### Stated task
List every line of the records below that contains the string "Space", copying each such line in full.

===== Records for this exercise

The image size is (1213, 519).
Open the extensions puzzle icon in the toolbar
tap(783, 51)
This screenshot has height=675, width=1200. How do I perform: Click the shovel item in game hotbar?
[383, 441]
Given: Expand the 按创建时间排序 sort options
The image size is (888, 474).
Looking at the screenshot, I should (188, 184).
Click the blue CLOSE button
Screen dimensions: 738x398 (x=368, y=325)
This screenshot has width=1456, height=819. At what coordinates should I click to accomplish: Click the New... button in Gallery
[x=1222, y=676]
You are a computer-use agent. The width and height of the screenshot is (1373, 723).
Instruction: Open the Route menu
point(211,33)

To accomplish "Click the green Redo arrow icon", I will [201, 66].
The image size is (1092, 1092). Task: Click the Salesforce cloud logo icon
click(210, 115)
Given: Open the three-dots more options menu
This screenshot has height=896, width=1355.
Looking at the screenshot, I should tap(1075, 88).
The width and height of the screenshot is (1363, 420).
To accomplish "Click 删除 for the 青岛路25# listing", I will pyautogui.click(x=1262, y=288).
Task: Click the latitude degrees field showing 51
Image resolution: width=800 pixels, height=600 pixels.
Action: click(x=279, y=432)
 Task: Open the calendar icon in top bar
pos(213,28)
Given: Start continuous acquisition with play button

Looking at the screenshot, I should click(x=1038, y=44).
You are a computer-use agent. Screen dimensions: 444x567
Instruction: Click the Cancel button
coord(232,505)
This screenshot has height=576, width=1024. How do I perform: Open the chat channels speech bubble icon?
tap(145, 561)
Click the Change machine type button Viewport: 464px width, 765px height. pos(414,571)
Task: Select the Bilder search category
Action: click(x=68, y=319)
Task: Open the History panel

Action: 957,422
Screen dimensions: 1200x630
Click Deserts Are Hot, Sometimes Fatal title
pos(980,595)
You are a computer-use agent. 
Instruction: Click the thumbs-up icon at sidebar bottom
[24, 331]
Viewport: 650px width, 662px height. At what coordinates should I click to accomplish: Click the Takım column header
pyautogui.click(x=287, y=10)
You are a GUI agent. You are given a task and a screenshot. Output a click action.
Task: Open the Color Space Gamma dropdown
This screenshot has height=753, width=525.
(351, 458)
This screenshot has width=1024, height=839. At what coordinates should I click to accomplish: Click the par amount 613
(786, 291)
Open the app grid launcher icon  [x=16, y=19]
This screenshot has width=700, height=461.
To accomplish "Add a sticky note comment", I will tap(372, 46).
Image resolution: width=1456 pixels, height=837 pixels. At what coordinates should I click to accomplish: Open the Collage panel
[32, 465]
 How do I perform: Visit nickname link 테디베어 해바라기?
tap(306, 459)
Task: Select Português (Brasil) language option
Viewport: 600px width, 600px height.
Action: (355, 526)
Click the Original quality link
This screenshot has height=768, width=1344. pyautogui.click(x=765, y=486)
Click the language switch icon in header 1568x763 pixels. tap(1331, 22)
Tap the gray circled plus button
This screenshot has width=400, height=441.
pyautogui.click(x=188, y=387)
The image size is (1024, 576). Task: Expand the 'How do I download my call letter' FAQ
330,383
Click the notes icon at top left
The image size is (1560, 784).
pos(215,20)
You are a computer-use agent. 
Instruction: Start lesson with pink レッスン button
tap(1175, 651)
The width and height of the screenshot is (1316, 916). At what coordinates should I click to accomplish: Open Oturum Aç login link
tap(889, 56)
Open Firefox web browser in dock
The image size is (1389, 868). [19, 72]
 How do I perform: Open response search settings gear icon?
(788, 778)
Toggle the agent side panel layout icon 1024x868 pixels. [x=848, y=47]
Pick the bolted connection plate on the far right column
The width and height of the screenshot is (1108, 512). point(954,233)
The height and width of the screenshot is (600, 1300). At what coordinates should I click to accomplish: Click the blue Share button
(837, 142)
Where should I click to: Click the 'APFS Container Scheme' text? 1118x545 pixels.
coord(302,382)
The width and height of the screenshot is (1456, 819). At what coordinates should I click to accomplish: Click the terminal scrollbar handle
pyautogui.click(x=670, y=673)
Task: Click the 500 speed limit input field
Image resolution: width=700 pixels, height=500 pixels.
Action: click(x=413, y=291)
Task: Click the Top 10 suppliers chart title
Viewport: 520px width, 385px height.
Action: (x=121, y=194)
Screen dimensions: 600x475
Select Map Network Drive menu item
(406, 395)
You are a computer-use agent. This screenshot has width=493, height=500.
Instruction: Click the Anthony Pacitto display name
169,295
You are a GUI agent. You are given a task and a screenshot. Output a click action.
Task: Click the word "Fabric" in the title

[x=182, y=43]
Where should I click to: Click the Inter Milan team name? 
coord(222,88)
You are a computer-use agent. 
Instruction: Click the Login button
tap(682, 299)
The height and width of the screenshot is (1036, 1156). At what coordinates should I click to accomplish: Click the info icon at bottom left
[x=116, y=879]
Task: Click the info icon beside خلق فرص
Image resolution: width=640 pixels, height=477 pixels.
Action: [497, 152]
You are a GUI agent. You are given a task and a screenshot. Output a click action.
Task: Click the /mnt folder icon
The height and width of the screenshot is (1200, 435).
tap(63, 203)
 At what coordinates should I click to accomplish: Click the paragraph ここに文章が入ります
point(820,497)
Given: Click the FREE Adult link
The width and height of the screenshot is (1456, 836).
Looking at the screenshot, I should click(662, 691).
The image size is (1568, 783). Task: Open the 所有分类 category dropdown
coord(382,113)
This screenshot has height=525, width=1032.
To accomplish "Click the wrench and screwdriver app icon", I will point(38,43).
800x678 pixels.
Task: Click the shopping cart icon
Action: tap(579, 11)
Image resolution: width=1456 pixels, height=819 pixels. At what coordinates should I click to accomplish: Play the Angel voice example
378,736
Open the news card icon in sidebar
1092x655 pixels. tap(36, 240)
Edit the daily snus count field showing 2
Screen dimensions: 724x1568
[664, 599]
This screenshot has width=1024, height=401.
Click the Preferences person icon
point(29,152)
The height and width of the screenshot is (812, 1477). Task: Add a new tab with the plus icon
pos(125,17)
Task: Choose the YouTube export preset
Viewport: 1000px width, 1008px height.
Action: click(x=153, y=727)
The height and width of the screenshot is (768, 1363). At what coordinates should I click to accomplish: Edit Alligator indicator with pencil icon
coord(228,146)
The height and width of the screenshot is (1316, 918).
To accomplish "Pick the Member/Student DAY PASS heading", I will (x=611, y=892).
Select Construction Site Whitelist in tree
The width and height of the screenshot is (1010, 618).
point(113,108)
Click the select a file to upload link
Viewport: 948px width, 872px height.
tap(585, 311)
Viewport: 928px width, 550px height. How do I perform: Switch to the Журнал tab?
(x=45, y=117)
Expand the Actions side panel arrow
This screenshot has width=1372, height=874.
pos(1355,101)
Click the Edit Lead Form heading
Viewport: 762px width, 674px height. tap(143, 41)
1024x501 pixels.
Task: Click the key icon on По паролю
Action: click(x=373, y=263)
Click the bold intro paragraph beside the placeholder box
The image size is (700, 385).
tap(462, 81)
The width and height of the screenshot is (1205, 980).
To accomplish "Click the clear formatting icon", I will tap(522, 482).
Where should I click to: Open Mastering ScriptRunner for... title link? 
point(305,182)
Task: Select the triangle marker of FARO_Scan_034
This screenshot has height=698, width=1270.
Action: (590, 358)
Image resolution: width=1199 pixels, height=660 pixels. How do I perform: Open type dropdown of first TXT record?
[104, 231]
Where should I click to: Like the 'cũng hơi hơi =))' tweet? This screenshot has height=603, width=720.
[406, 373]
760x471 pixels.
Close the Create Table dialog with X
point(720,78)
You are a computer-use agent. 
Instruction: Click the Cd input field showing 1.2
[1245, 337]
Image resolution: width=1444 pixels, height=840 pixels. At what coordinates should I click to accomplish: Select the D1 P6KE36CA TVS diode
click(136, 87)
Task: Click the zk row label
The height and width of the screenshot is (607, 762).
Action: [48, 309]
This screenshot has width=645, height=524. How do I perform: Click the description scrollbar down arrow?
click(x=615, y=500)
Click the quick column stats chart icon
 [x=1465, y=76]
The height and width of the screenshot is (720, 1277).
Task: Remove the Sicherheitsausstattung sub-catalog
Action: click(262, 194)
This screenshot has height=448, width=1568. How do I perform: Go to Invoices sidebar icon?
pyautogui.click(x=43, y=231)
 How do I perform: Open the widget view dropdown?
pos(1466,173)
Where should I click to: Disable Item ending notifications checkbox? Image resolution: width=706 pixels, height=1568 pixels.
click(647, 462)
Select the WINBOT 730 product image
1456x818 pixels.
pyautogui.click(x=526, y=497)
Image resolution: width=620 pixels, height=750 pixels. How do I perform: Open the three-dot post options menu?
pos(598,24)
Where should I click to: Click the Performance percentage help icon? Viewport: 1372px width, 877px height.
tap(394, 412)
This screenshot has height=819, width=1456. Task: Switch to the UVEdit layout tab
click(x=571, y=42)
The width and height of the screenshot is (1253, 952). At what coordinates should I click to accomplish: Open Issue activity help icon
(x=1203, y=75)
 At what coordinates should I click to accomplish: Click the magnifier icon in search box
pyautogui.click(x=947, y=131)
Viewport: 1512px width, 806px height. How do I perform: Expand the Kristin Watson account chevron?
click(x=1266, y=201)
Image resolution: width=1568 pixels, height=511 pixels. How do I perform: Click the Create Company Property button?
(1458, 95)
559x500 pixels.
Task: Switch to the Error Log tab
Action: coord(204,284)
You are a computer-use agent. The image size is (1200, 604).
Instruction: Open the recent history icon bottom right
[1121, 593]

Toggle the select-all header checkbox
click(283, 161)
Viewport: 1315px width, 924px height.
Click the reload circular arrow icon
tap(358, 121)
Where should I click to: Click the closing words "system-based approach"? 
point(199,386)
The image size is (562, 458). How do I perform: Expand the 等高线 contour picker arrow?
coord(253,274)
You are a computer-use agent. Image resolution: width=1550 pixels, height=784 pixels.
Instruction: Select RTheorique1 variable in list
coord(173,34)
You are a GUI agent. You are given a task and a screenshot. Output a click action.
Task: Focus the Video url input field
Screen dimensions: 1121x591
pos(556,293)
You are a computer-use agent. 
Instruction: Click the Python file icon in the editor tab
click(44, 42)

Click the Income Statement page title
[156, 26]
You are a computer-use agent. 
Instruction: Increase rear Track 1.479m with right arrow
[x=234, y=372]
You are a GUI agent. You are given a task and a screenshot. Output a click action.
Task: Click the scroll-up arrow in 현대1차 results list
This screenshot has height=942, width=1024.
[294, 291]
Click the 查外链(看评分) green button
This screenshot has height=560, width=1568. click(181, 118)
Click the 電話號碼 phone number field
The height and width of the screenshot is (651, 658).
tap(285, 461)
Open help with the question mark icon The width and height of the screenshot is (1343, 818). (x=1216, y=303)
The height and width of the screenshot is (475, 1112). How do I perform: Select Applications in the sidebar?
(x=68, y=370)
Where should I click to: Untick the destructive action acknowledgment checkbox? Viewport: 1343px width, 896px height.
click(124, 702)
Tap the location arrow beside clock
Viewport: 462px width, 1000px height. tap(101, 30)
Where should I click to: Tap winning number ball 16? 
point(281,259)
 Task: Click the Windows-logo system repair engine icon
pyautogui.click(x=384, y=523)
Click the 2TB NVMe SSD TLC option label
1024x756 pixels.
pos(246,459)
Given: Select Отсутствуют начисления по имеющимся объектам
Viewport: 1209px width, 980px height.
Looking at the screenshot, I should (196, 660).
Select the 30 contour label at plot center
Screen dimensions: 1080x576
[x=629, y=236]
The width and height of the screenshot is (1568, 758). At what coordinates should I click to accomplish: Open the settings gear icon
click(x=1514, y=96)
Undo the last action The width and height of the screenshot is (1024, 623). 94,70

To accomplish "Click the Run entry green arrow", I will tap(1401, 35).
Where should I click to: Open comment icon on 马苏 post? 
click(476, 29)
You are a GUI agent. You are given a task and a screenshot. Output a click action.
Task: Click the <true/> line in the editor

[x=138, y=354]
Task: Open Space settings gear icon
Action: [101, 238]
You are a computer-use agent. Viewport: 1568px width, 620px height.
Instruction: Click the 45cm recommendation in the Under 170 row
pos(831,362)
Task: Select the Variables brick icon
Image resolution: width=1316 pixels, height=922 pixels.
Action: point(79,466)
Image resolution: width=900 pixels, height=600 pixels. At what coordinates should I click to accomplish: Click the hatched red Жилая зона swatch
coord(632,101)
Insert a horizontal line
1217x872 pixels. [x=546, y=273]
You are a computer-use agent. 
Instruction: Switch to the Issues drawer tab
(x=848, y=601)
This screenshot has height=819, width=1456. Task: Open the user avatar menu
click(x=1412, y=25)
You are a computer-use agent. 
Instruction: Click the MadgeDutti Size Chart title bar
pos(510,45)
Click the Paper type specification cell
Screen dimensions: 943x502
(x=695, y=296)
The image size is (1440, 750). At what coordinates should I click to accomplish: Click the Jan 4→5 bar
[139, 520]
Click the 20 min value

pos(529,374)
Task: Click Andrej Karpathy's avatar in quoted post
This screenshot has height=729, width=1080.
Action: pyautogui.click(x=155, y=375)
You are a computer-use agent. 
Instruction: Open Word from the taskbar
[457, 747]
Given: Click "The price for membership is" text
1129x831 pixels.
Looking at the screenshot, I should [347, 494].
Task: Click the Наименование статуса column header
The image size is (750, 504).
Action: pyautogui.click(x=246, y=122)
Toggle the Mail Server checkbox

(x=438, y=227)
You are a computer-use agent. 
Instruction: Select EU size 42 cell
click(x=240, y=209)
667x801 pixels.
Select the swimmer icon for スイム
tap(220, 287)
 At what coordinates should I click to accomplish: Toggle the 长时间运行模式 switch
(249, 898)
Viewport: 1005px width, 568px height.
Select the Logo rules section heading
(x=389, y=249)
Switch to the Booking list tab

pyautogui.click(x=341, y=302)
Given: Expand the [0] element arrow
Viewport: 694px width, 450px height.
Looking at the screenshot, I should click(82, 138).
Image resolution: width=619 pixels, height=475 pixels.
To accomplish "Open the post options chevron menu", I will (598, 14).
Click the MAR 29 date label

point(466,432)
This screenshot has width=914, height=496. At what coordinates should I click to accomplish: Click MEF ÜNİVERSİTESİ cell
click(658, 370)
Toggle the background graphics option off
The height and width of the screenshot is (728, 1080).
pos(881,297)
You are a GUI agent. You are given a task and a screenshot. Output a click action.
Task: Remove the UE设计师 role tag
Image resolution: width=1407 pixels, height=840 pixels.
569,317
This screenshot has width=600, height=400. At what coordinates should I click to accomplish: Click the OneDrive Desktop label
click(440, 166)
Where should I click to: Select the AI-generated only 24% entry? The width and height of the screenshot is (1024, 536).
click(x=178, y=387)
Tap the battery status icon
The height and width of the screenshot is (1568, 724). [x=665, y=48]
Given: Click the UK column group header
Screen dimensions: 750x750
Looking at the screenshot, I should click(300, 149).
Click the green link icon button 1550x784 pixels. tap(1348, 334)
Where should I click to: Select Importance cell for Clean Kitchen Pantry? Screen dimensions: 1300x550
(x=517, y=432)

==========

### Solution
Task: Open the Color Space Gamma dropdown
Task: Open Space settings gear icon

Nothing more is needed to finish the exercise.